The Mayo Clinic has identified numerous health problems stemming from stress, including headaches, muscle tension, upset stomachs, anxiety, drug or alcohol abuse and anger. Obviously, under those conditions it’s difficult to do quality work, which is why oftentimes an unfocused, irritable, unproductive workforce can be attributed to stress. While any workplace will have some inherent stress — not all of it from the job itself — there are many ways for employers to lower stress among their employees. Here are five good places to start.
1. Clearly Define Workplace Roles
Who knew a job description could improve mental health in the workplace? Research has found that knowing where your responsibilities begin and end can reduce stress. It takes the guesswork out of doing the day-to-day job. Sometimes managers hesitate to do this, relying too much on the standard job description line of “other duties as required.” While that will always be necessary for emergencies, the vast majority of tasks can be clearly defined — and managers should put real effort into doing just that.
2. Bring In Well-Trained Managers
Many managers learn how to manage on the fly, and it’s common for them to base their managing styles on how their own managers acted in the past. In other words, one bad manager can spoil a whole generation.
Calm, competent leaders who understand the needs of those under them tend to create a relaxed but productive work environment.
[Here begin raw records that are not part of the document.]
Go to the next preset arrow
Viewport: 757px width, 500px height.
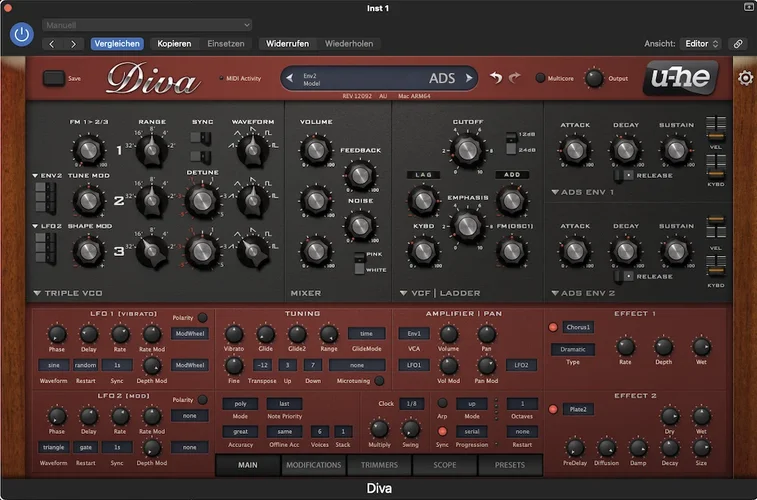pos(73,44)
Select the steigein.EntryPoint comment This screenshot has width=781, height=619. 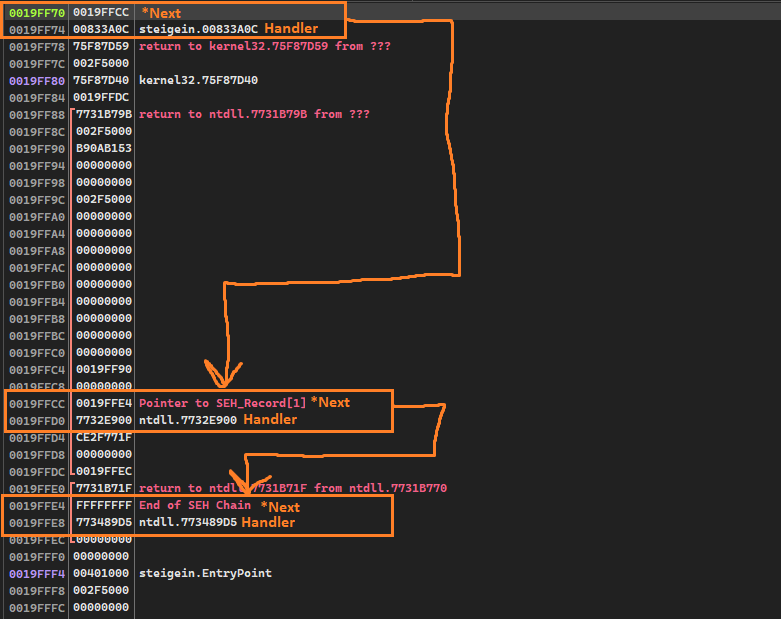click(x=205, y=573)
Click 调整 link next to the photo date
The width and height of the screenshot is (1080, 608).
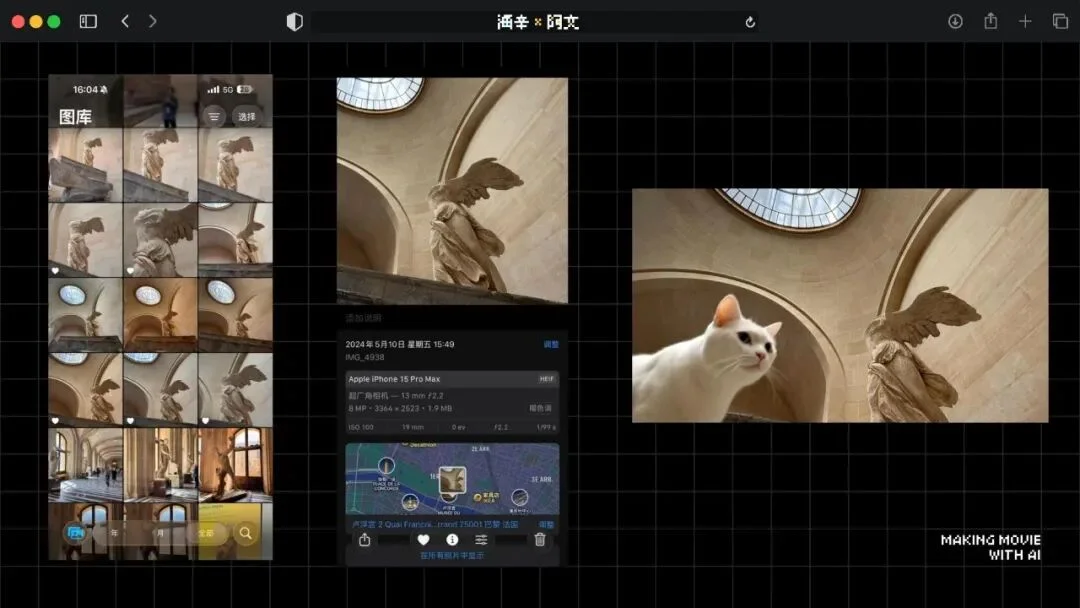551,344
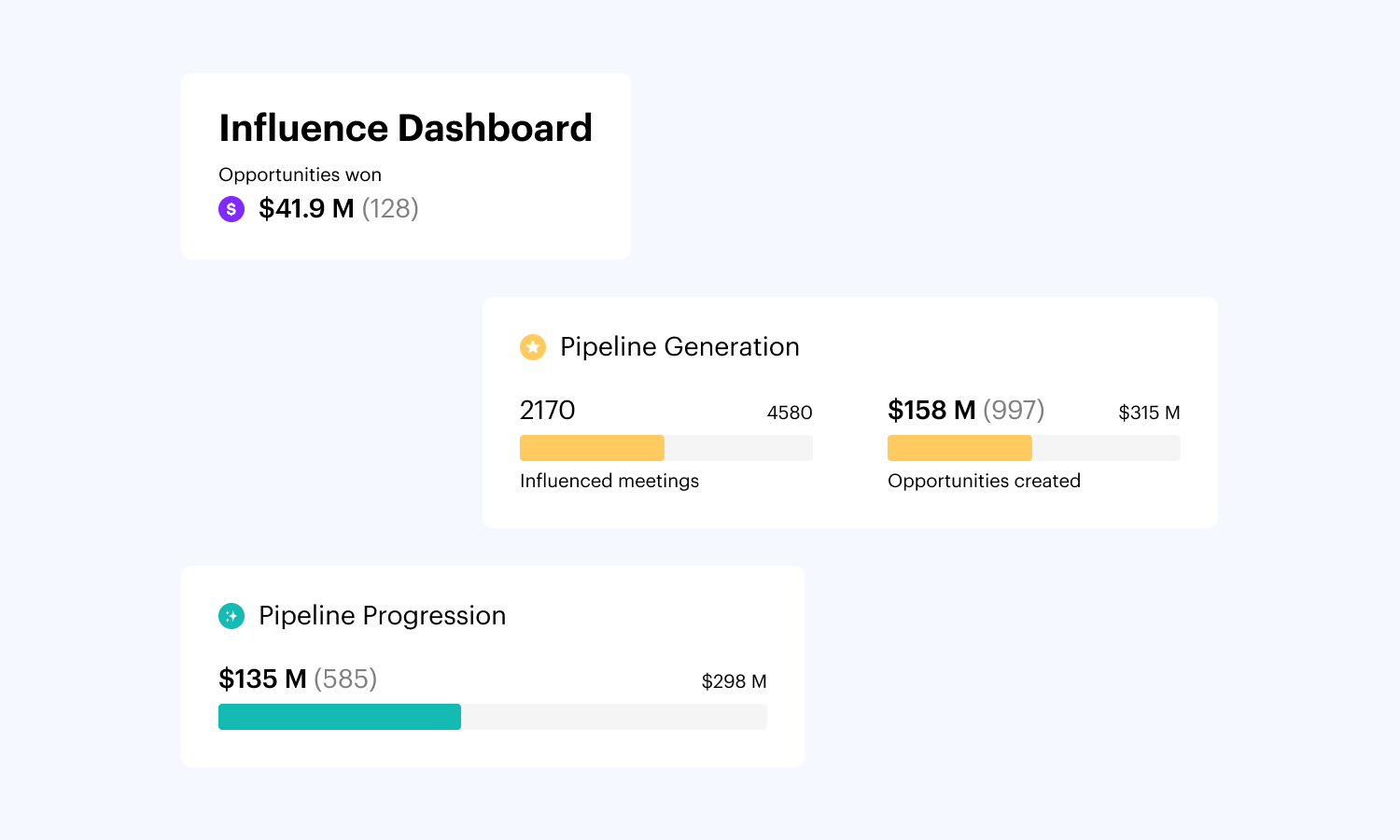The width and height of the screenshot is (1400, 840).
Task: Open the Pipeline Generation heading
Action: point(679,347)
Management can make or break a work culture, and a well-managed workforce could see a drastic reduction in overall stress.
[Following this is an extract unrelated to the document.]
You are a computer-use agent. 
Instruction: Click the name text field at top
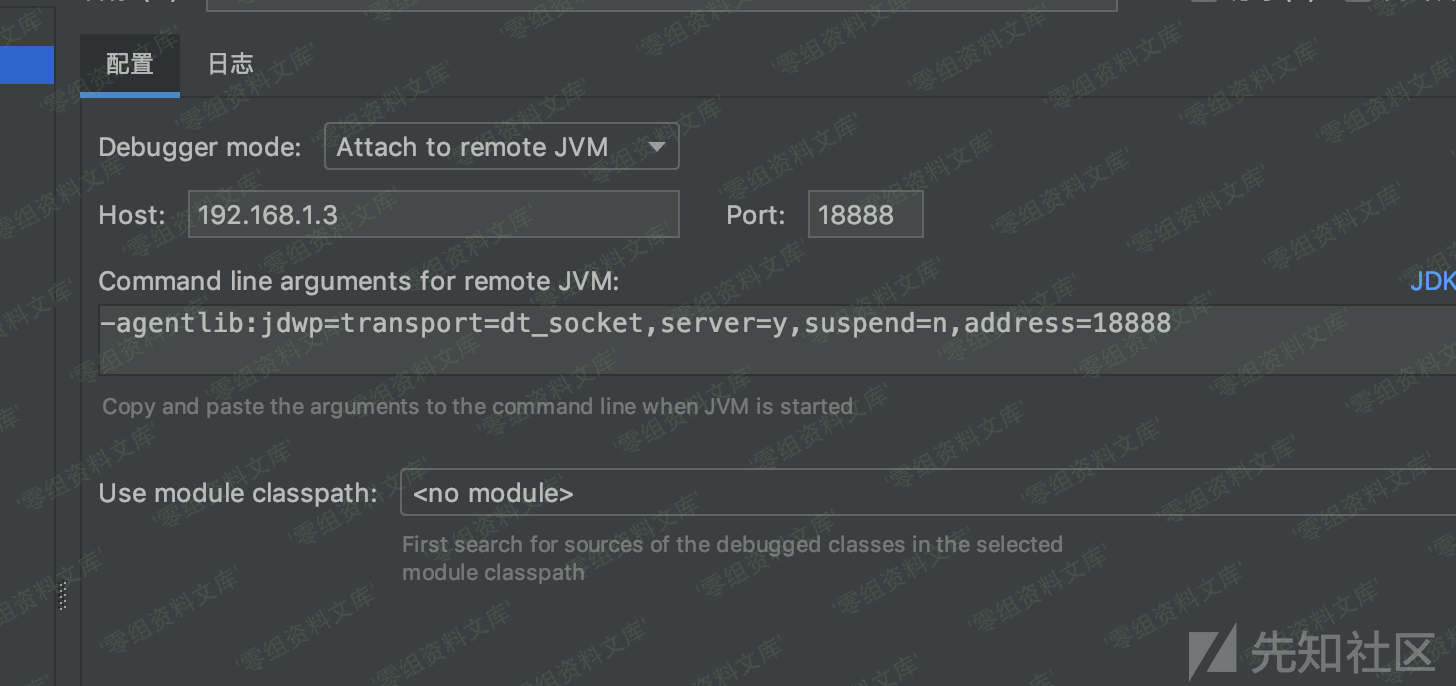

3. Institute Zero-Tolerance Policies
Your workplace should never foster an environment open to sexual harassment, racial discrimination or bullying in general. You may think that as long as no one is complaining, the off-color jokes and teasing are fine, but they could be causing serious amounts of stress. In the workplace, employees behave professionally. Period. This will also reduce your risk of encountering a lawsuit, making this a win-win best practice.
4. Enforce Vacation Time
Instead of a use-it-or-lose-it vacation program, have a you-must-use-it policy. Everyone needs to take time off during the year to step away from work. When employees do take time off, let it actually be time off — that means informing workers that they should avoid answering emails and taking work calls if at all possible. Workplace stress can build up during vacations just as much as during a normal 9-to-5 workday, and employees often return from time off more burned out and less productive than they were before they left. Decompression time can make a huge difference in your employees’ performance. Train your managers to promote vacation and be supportive when employees need to say, “See you in a week.”
5. Set Schedules
For many hourly jobs, schedules can change from week to week. While it would be impossible to have the same schedule for the rest of time, make an effort to set schedules as far in advance as possible, and be as consistent as possible. If Jane is the one who opens, she should always have the morning shift. Not only will the consistency get her into a productive rhythm, but it will also help her balance her outside obligations. Child care is difficult — and stressful — to find when you don’t know what your schedule will look like from week to week. So is making and keeping doctors’ appointments.
These are all straightforward and effective methods for reducing stress at work, but look to your own unique employees to determine what they need. Understand that home-life and work-life stress spill into each other. If someone is going through a rough patch in their marriage, for instance, they’ll likely bring that anxiety to work. For cases like this, an employee assistance program can help with counseling. Every employee has their own personal stressors, so explore all of your options — generous health benefits, dependent care spending accounts and even a weekly free lunch can reduce stress in the workplace.
It’s worth your time to help your employees feel comfortable in their jobs — you’ll see the difference in their performance. Happy employees, satisfied bosses and blissful HR. Feel that sensation coming from deep in your chest? That’s the beginning of a giant sigh of relief.